La piaga della fame è ancora con noi. In un mondo dove la produzione agro-alimentare sarebbe più che sufficiente a nutrire la popolazione mondiale, più di 800 milioni di persone soffrono per una alimentazione insufficiente o inadeguata a consentire una vita dignitosa. La maggior parte di queste persone vive in paesi caratterizzati da bassi livelli di reddito medio pro-capite e, per quanto possa apparire paradossale, vive in zone rurali e svolge attività legate all’agricoltura.

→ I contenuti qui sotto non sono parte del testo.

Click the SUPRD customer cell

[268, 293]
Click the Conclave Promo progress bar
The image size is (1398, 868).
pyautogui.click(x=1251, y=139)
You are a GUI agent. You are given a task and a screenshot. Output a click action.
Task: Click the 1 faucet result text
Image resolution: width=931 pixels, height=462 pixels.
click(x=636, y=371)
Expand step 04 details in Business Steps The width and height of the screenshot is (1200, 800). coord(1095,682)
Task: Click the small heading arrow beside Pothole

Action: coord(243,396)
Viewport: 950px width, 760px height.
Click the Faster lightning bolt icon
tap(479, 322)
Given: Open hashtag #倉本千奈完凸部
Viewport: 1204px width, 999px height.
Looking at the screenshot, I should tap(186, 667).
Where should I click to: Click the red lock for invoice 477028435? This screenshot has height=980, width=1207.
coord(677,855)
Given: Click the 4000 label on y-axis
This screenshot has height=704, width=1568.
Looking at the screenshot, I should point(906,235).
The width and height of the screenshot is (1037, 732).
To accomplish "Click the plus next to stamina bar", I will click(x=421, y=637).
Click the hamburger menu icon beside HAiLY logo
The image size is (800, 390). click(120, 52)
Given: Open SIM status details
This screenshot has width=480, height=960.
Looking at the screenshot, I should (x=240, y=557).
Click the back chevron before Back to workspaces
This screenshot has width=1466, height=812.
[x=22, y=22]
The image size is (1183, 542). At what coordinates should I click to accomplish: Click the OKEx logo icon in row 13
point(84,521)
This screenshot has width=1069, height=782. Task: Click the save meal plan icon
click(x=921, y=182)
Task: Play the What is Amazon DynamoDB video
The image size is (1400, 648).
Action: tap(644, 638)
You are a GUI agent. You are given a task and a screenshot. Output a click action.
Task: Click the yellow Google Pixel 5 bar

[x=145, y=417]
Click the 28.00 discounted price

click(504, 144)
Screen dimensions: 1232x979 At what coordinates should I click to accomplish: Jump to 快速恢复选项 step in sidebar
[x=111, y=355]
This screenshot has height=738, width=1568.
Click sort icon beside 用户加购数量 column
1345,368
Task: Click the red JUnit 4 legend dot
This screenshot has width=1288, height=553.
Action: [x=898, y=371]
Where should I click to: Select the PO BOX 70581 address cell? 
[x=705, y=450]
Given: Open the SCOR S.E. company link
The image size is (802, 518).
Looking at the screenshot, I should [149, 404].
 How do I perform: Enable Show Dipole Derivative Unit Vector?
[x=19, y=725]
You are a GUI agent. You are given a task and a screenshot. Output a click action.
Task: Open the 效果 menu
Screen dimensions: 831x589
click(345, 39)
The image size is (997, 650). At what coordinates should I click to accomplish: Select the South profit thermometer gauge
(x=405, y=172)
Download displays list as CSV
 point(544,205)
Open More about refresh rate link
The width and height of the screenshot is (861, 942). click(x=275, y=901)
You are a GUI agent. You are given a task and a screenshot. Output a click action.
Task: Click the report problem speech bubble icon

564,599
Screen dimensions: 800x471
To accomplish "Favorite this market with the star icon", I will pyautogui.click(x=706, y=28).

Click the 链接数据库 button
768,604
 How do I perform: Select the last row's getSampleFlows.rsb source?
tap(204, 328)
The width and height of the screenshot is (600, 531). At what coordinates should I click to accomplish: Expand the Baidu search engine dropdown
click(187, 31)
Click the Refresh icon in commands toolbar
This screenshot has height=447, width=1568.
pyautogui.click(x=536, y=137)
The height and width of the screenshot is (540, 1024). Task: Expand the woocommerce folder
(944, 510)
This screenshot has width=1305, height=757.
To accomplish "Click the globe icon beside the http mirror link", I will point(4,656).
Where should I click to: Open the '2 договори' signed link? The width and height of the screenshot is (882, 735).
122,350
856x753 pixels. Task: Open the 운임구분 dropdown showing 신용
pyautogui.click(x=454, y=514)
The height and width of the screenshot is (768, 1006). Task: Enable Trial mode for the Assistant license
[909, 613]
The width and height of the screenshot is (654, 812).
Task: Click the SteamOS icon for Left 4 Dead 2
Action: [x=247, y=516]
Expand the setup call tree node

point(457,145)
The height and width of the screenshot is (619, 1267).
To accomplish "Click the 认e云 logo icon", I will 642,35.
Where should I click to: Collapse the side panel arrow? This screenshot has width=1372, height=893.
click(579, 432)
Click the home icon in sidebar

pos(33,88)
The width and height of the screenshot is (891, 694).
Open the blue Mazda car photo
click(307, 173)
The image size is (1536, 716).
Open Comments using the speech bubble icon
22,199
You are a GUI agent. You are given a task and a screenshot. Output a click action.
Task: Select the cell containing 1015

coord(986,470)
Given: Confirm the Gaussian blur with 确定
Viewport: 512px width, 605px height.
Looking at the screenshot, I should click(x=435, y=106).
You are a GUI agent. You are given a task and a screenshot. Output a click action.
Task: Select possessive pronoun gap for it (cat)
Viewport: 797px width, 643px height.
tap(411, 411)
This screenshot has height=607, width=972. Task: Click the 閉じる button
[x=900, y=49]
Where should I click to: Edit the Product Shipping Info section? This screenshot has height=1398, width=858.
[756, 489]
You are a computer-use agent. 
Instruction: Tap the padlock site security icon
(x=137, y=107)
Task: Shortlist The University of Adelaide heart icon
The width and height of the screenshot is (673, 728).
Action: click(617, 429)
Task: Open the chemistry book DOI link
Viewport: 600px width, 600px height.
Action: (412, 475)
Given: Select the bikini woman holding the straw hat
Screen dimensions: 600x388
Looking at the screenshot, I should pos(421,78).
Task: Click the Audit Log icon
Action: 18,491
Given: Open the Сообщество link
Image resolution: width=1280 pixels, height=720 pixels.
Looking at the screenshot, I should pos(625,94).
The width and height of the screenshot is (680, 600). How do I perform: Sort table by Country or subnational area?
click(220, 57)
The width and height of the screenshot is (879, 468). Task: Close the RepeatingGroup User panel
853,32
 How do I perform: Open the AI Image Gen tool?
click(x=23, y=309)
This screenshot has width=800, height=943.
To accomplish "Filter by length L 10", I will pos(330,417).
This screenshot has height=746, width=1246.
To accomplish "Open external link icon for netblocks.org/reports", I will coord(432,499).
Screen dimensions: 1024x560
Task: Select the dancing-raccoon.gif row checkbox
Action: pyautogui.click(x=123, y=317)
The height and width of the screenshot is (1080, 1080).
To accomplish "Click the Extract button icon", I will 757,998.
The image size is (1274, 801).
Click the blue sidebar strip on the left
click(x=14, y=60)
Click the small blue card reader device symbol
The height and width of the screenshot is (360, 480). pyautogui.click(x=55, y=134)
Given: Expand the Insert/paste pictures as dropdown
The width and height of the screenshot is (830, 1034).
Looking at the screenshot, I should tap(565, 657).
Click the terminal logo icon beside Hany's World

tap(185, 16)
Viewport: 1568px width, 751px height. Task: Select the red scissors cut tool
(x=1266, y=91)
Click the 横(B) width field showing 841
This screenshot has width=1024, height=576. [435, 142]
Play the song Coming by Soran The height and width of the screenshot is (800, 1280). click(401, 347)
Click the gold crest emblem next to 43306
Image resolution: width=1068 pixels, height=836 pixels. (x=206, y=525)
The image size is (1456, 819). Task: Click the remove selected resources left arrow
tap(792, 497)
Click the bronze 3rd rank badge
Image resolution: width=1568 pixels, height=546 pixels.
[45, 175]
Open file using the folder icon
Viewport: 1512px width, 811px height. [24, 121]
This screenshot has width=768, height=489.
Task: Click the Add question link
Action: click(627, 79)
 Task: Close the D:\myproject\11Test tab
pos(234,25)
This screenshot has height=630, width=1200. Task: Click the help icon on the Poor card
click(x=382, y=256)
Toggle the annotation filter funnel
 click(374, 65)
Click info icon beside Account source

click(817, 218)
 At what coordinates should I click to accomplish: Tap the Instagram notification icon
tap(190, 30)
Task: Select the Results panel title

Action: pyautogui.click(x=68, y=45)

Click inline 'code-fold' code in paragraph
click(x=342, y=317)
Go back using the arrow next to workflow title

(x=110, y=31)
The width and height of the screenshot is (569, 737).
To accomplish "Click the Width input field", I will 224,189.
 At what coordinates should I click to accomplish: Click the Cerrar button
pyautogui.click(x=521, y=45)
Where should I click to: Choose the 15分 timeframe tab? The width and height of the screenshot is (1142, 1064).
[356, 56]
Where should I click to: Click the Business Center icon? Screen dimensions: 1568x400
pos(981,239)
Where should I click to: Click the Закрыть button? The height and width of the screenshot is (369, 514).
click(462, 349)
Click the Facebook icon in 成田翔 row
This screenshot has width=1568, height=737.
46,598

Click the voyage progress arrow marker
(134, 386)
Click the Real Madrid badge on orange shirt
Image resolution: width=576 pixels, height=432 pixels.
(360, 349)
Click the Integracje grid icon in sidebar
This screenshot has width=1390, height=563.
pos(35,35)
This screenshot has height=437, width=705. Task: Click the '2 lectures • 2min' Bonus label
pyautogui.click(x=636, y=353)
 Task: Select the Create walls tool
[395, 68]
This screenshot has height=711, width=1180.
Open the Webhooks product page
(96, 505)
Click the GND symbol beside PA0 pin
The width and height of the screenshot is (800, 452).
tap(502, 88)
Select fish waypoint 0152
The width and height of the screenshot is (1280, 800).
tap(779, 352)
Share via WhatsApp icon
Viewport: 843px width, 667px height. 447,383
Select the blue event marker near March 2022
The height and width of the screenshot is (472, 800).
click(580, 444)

La sfida del raggiungimento della sicurezza alimentare presenta molte dimensioni: in primis, lo sradicamento della povertà estrema specie nelle aree rurali, quelle che da “problema” possono diventare risorsa; ma esistono anche molti altri problemi legati alla geografia della crescita demografica, ai processi di inurbamento, all’esistenza di crescenti masse di popolazioni rifugiate e sfollate, fino alle conseguenze dei cambiamenti climatici.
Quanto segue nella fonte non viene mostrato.